→ **OBJETIVOS**:
• A. Segundo o trecho, quantos deputados serão eleitos para a Assembleia da República?
• B. Com base no trecho, explique por que as propostas reais tiveram pouco espaço nos debates da campanha eleitoral.
• C. Reescreva o segmento do trecho que vai de "Em terceiro lugar" até "representantes à esquerda.", trocando "deputados" por "parlamentares".

→ **TRECHO**:
____________________

São Paulo – Neste domingo (10), mais de 10,8 milhões de eleitores portugueses podem ir às urnas para eleger os 230 deputados da Assembleia da República para a próxima legislatura e escolher que partido deve formar governo.

Liderada por Luís Montenegro, a Aliança Democrática (AD), de direita, aparece seis pontos percentuais à frente do Partido Socialista (PS) liderado por Pedro Nuno Santos na última pesquisa da campanha divulgada na quinta-feira (7) pelo Centro de Estudos e Sondagens de Opinião (Cesop) da Universidade Católica para os jornais Público, RTP e Antena 1.

Em relação aos blocos dos partidos que podem formar governo, a esquerda – formada por PSD, Bloco de Esquerda, CDU e Livre  – está ligeiramente à frente com 41% dos votos em relação à direita, formada por Aliança Democrática e Iniciativa Liberal que somam 40% dos votos. 

Em terceiro lugar aparece o partido de extrema direita Chega, liderado por André Ventura, com 16% dos votos e a possibilidade de eleger até 41 deputados.

A sociedade parece estar dividida diante da crise social e econômica que o país enfrenta. Além do conturbado quadro político, aprofundado após a queda do premiê António Costa (PS) em novembro do ano passado, a consolidação da extrema-direita como terceira força política e o grande espaço midiático disponibilizado aos seus interlocutores têm provocado certa tensão entre representantes à esquerda.

Com uma campanha eleitoral pautada por discussões em torno das chamadas ‘pautas de costume’ e do populismo penal, discursos anti-imigração baseados em preconceitos enraizados na estrutura da sociedade portuguesa, como o racismo, a ciganofobia ou a islamofobia, ganharam espaço nos debates e ocuparam o tempo que deveria ser despendido para a apresentação de propostas reais, como o aumento dos salários e pensões, o fortalecimento dos serviços públicos e o enfrentamento à atual crise de habitação que afeta o país.

____________________

→ **EXTRATO DOS DADOS**:
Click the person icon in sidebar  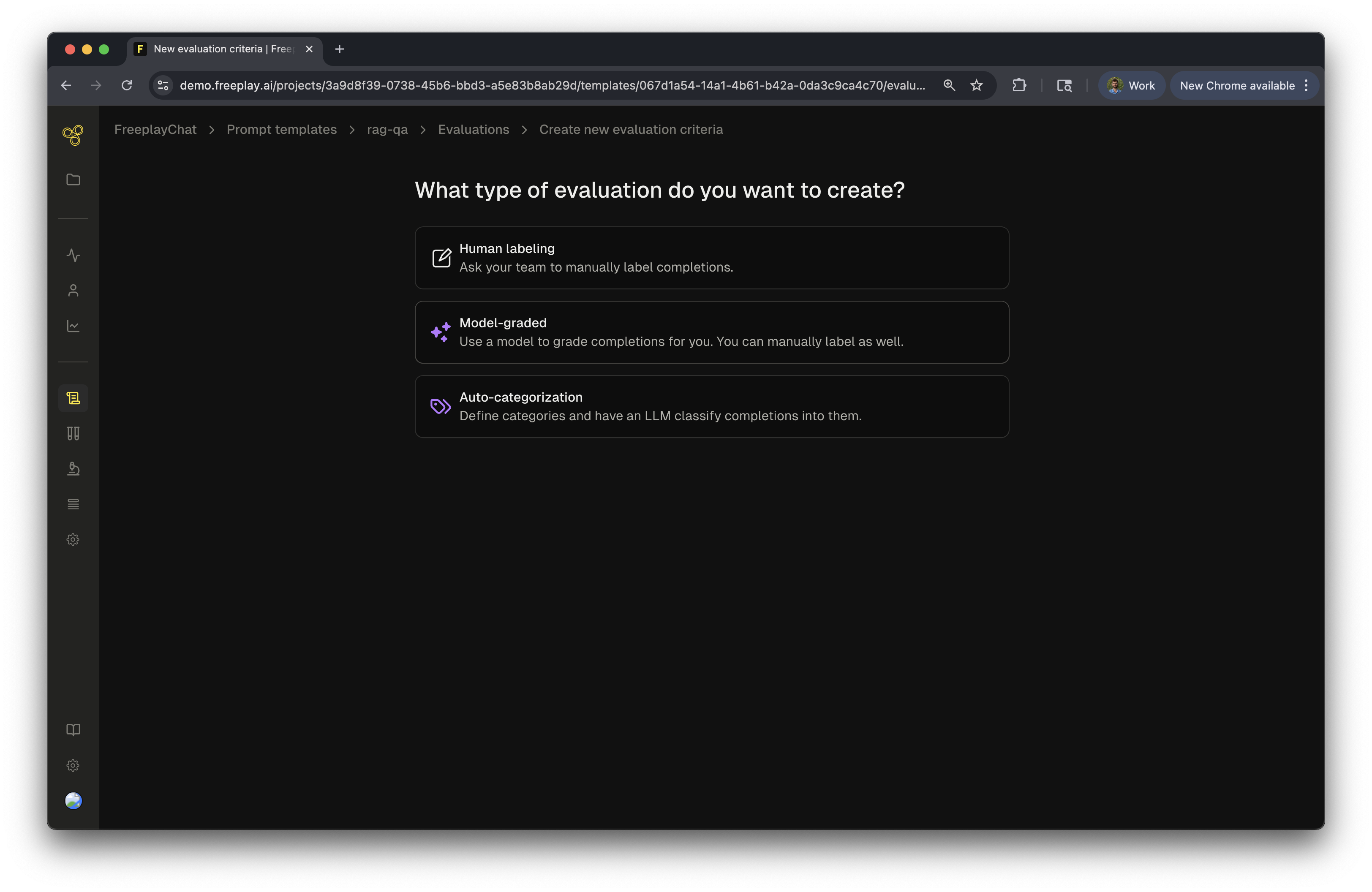click(x=73, y=291)
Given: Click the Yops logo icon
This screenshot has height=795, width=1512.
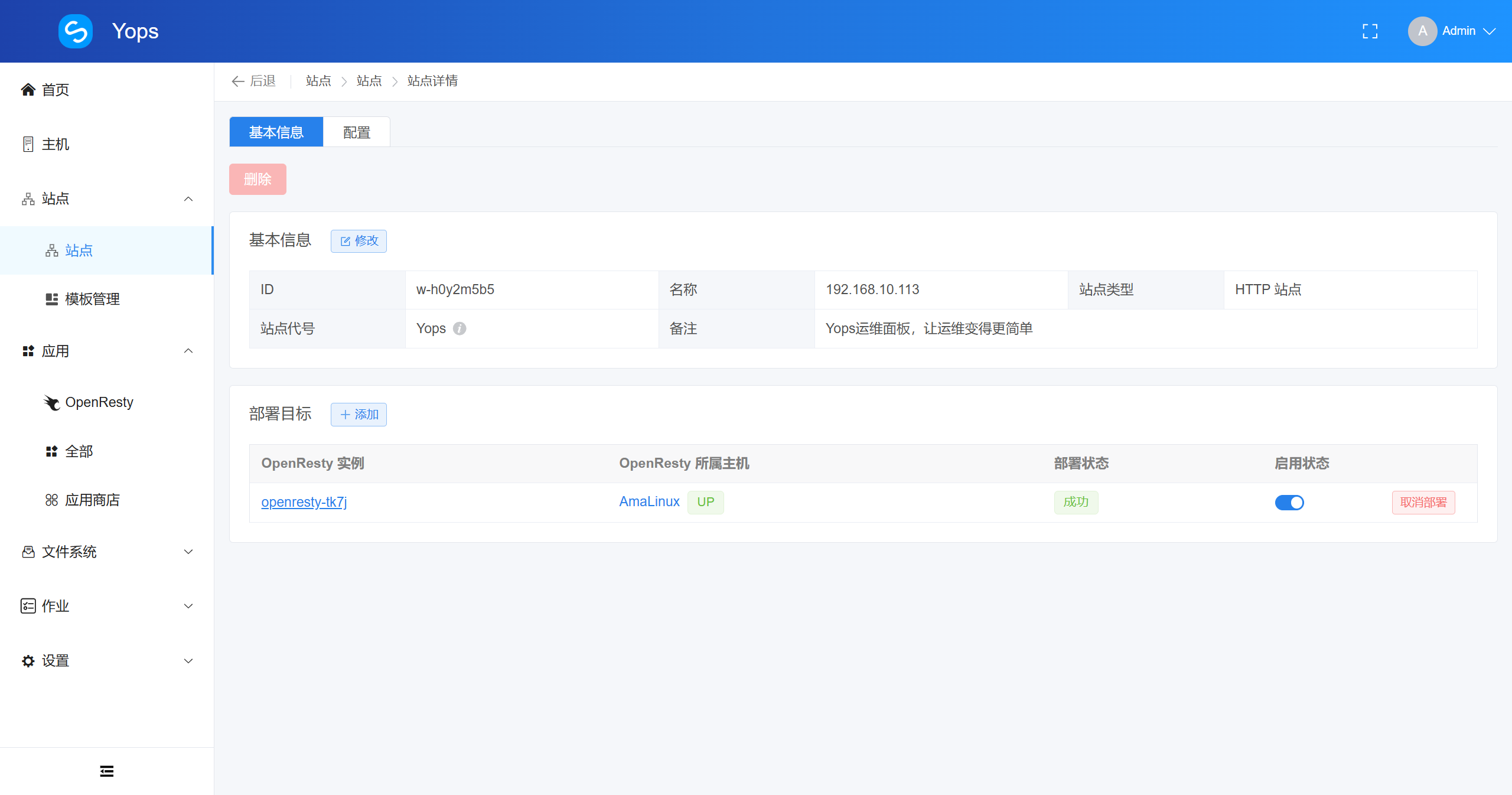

____________________

→ **RESPOSTAS ÀS TAREFAS**:
• A. 230 deputados.

• B. Discursos anti-imigração, baseados em preconceitos enraizados na sociedade portuguesa, como o racismo, a ciganofobia e a islamofobia, ganharam espaço nos debates. Eles ocuparam o tempo que deveria ser dedicado à apresentação de propostas como o aumento dos salários e pensões, o fortalecimento dos serviços públicos e o enfrentamento da crise de habitação.

• C.
Em terceiro lugar aparece o partido de extrema direita Chega, liderado por André Ventura, com 16% dos votos e a possibilidade de eleger até 41 parlamentares.

A sociedade parece estar dividida diante da crise social e econômica que o país enfrenta. Além do conturbado quadro político, aprofundado após a queda do premiê António Costa (PS) em novembro do ano passado, a consolidação da extrema-direita como terceira força política e o grande espaço midiático disponibilizado aos seus interlocutores têm provocado certa tensão entre representantes à esquerda.